Modular, fully self-hostable RAG (Retrieval-Augmented Generation) service architecture with independent, swappable components behind a standardized API.
Developed as a working prototype for a TalTech (Tallinn University of Technology) bachelor's thesis, demonstrating the architectural feasibility of modular, self-hosted RAG services.
vestigo-rag-stack is a fully on-premise, modular RAG service architecture. Solutions like OpenWebUI offer integrated RAG capabilities, but bundle them into a monolithic package. vestigo-rag-stack takes a different approach — separating each RAG concern into an independent, swappable service for organizations that need fine-grained control, component-level replaceability, and architectural transparency. It is suitable for any environment where data sovereignty and self-hosting are priorities: every component runs on-premise with no external SaaS dependencies, all data stays within the organization's infrastructure, and each module can be audited, replaced, or configured independently. This makes it particularly relevant for public sector organizations where data privacy and regulatory compliance are critical requirements.
The core design principle: RAG functionality is separated from the UI into independent, swappable services behind a standardized API. Each component — ingestion, retrieval, generation, storage — operates behind a formal interface contract and can be replaced independently without affecting the rest of the system.
The system exposes an OpenAI Chat Completions API-compatible endpoint, enabling any compatible frontend (OpenWebUI, custom UI, other clients) to use it as a drop-in backend.
| Document | Description |
|---|---|
| Architecture | Core modules, communication model, and modularity guarantees |
| Contracts | Internal service contract specifications for all swappable components |
| Pipeline & Document Lifecycle | RAG query orchestration flow and document change detection |
| Requirements & Tech Stack | Hard constraints, validation criteria, tech stack, and project structure |
| Implementation Phases | Phased delivery plan with exit criteria |
| Changelog | Specification version history |
- A thesis prototype proving architectural feasibility of modular, self-hosted RAG
- A backend RAG service layer with a minimal Admin UI
- A demonstration of component replaceability via interface contracts
- A fully self-hostable system with no SaaS dependencies
- A production-ready enterprise system — it is a thesis prototype proving architectural feasibility
- A UI project — the focus is the backend RAG service layer (Admin UI is the exception)

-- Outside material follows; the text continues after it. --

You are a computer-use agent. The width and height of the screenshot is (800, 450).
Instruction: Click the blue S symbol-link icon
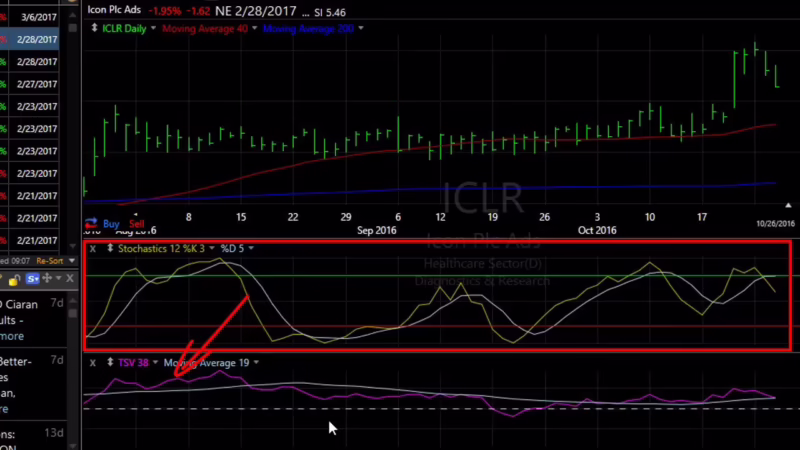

- A model fine-tuning or training project — existing models are used as-is
- Hundreds to low thousands of documents — not millions
- Single-digit concurrent users
- This justifies simpler choices (e.g., ChromaDB over a distributed vector DB) while the architecture remains designed for future scaling
Requires Python 3.12+ and uv.
git clone https://github.com/IllimarR/vestigo-rag-stack
cd vestigo-rag-stack
cp .env.example .env # infrastructure-level settings (ports, backend bindings)
uv sync # install dependencies into .venv
uv run python main.py # boots API Gateway :8000, Ingest API :8001, Admin API :8002Verify:
curl http://localhost:8000/health # API Gateway
curl http://localhost:8001/health # Ingest API
curl http://localhost:8002/health # Admin APIPhase 1 delivers functional implementations of three contracts:
ConfigProvider (YAML file at CONFIG_FILE_PATH, auto-seeded on first run),
AuditLogger (JSONL at AUDIT_LOG_FILE), and VectorStoreRepository
(in-memory cosine similarity — contract-validation stub, not production).
The remaining six contracts still raise NotImplementedError until their
phase lands. See Implementation Phases for what lands when.
A docker-compose.yml stack will be provided in a later phase (see
Phases and Requirements). Until
then, run the services directly via uv run python main.py as above.
Refer to Requirements & Tech Stack for detailed setup and configuration guidance.